6 thoughts on “Do you ever “level up” your hirelings?”

  1. In practice, I’ve bumped up a hireling’s loyalty, but the main way I’ve shown them “leveling up” is through the description of their presence. I see the rules explicitly support “leveling up” their other stats though:

    “A hireling’s stats, especially their loyalty, may change during play as a reflection of events.”

  2. I would upgrade them to a “companion.” basically, give them a class and just have them act as an extra character, though they still don’t take the lead in the adventure (unless it’s something they are very knowledgeable about, like a demon hunter while you’re off to fight demons).

    Unlike Hirelings, Companions should be temporary allies rather then new party members. They fight along side you to achieve a certain goal that lines up with your current one, then when that is done they say “It’s not good bye, just see you later.”

    Example I had was an ex pirate captain the group fought who switched sides during one of the later battles. Once all the pirates were defeated, she went off to do her own thing. Then later I had her show up further down the line defending a village from some bandits.

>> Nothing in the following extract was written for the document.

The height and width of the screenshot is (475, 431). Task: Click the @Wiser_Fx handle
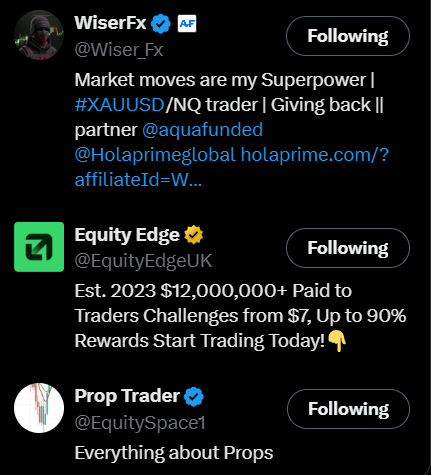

  3. Patrick Schenk I would rather use very skilled hirelings as “companions”, because an NPC with as class could take away some of the PC’s spotlight, especially in cases such as the demon hunter you mentioned.

  4. Pedro Bastos Who cares if they take away from some of the spotlight? The warrior doesn’t cast any spells, the wizard isn’t going to be punching a dragon’s tooth out but they don’t take the spotlight away from each other, because each has their own thing they do. It’s ok to tell your players “This is a person who happens to know what they are doing.”

    The trick is to make them feel like their new ally just knows what’s going on better then them rather then “They are the chosen one, destined to stop the big evil.” You have all these characters in your worlds, from knight captains, kings, master thieves, dragon slayers, ect. It makes absolutely no sense that they just stand around all day with their thumbs up their asses when there is stuff out in the world to do.

    Having the players follow an NPC rather then leading is perfectly fine, as long as you keep what’s going on interesting, and they feel like they are an important cog in the machine that is the King’s army. There are just going to be people in the world that are better then them at certain things, and that’s ok, we can’t all be masters of everything, but we can certainly aspire to be masters of some things.

    RL example would be a ninja that my group encountered while they were infiltrating a temple. They accidentally got the ninja exposed, making him have to fight his way through, while they got off a little easier thanks to his distraction. After the dungeon the thief character started digging up all his contacts and such trying to find the ninja, because he wanted to learn all the awesome techniques he saw him use during his battle.

    And the whole party had more fun because of it, rather then me just saying “other dude got caught, and is overwhelmed and dies.”

  5. Patrick Schenk I still disagree, but you have a good point nonetheless (I even did something like that way back when I just played D&D).

    One last question though: do you control those NPCs, or do you allow the players to order them around in combat and other situations? You know, like in a computer RPG, where players can command their companions but can’t change what they’re going to say or do during dialogue.

  6. Pedro Bastos Unless they are knowingly in a position where they are leading “They are knowingly follow the knight’s orders on how to save the day.” I always have Companions following along, they’ll take actions on their own, but they conform to the party’s will so long as it doesn’t go against what they want.